К этому именно моменту приурочивают баснословный рассказ, будто в то самое время, когда царь вейский закалывал жертву, римские воины, бывшие в подкопе, услышали слова гаруспика, говорившего, что победа достанется тому, кто рассечет внутренности приносимой жертвы. Эти слова будто бы побудили римлян приоткрыть подкоп и похитить внутренности, которые затем отнесли к диктатору. Но раз дело касается таких отдаленных событий, мне, полагаю, остается только признать несомненным то, что лишь похоже на правду; а подтверждать или опровергать подобные легенды, которые больше годятся для сцены, интересующейся диковинами, чем для достоверной истории, не стоит труда.

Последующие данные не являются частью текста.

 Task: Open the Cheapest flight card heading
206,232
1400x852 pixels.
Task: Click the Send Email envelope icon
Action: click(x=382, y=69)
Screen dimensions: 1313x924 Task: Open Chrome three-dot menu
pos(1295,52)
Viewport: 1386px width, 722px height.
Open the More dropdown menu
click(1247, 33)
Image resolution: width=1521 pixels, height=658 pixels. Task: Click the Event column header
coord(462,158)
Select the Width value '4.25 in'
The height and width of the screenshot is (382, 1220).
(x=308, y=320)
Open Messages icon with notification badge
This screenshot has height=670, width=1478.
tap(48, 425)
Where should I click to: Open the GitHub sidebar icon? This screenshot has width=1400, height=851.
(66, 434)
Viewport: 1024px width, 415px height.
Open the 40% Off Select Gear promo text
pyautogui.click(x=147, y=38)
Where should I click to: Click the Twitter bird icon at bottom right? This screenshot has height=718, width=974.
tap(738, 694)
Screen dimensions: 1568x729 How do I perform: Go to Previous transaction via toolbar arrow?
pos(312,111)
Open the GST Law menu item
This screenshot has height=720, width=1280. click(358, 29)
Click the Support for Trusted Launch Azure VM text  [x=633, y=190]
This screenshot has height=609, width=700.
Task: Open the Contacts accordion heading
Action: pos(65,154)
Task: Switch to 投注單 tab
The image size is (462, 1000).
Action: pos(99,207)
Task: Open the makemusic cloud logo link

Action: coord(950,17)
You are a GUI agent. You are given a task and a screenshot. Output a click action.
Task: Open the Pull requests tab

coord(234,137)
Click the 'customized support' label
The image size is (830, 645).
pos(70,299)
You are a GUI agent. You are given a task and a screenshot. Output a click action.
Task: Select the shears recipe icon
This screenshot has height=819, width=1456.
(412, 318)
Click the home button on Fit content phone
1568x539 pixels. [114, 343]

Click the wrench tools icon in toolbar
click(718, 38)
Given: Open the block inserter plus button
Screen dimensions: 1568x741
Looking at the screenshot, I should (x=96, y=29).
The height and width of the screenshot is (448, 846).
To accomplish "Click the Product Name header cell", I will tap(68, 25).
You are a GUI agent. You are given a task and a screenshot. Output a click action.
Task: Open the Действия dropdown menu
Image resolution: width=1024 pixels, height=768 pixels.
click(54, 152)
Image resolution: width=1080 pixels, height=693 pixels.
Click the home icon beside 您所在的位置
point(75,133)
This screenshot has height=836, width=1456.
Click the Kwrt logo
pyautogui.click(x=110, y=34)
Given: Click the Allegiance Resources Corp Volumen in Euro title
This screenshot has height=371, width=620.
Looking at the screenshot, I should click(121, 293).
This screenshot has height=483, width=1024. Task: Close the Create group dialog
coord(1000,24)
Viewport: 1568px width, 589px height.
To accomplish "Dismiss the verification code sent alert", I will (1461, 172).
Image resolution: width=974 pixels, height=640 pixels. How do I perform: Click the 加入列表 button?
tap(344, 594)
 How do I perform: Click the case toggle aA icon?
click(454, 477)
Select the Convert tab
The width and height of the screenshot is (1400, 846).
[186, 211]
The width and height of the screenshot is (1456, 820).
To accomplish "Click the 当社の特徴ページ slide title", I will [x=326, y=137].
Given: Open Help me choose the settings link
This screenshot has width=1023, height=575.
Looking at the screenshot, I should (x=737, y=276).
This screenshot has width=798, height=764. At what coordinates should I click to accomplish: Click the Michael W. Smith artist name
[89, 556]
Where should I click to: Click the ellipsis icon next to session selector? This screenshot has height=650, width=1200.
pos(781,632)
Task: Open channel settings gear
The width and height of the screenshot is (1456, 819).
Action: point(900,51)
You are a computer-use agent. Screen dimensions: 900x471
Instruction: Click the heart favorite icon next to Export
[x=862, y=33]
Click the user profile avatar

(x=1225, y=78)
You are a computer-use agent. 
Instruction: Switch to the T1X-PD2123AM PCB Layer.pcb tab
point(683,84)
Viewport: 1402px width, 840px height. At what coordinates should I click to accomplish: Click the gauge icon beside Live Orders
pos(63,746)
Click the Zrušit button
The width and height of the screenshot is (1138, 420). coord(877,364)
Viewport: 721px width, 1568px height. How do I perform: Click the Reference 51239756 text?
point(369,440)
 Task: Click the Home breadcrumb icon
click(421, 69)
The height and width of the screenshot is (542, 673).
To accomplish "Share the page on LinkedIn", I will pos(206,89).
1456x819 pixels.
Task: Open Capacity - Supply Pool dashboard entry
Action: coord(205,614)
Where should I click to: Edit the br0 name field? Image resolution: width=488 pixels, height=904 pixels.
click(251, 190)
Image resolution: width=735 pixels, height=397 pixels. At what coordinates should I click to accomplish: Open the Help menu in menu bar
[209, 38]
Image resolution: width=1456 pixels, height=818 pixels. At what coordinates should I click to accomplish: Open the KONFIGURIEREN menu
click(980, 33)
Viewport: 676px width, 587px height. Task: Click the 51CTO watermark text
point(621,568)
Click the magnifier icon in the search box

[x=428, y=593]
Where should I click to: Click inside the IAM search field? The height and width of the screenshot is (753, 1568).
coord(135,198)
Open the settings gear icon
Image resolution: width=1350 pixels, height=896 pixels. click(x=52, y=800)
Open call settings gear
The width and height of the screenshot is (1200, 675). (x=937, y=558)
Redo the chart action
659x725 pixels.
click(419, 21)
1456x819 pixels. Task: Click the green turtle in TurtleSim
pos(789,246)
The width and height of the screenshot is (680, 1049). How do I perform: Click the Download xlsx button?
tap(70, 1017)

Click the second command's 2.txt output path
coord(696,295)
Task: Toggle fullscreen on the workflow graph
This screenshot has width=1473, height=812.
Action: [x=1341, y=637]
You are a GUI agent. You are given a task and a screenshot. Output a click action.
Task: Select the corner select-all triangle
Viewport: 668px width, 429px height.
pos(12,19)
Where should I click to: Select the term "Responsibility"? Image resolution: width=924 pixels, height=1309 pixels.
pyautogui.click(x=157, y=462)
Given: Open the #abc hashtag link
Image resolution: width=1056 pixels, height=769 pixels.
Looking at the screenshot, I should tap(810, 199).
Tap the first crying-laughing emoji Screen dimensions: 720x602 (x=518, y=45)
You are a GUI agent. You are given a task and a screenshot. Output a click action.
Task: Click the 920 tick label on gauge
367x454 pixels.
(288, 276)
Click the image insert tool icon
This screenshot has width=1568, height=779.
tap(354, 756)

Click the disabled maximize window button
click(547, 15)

Тем временем из подкопа, наполненного отборными воинами, совершенно неожиданно вышли вооруженные люди прямо в храм Юноны, находившийся в вейской крепости, и одни сзади нападают на врагов, стоявших на стенах, другие открывают запоры в воротах, третьи поджигают крыши домов, с которых женщины и слуги бросали камни и черепицу. Все огласилось криком, в котором слышались голоса испуга и ужаса и среди них вопли женщин и детей. В одну минуту защитники города были сброшены со всех стен и город наполнился врагами, из которых одни толпою врывались в открытые ворота, а другие взлезали на покинутые стены. Бой шел повсюду и стал утихать только тогда, когда лежало уже множество трупов; тут диктатор через глашатая отдает приказ не трогать безоружных. Этим был положен конец кровопролитию.
Потом безоружные стали сдаваться, и воины, с разрешения диктатора, разбегаются за добычей. Видя своими глазами, что добычи несут гораздо больше и что она ценнее, чем можно было ожидать и надеяться, Камилл, говорят, воздымая руки к небу, молился, прося, если кому из богов и людей покажется счастье его и римского народа чрезмерным, то да позволено будет утолить эту зависть возможно меньшим несчастьем лично для него и для всего римского народа
[366]. Предание гласит, что, поворачиваясь во время совершения этой молитвы, он поскользнулся и упал; этот случай, по мнению людей, делающих заключение о событиях по последствиям, служил предвестием наступившего вскоре осуждения самого Камилла, а потом и взятия Рима, что случилось несколько лет спустя. Весь тот день был употреблен на избиение врагов и расхищение громаднейших богатств города.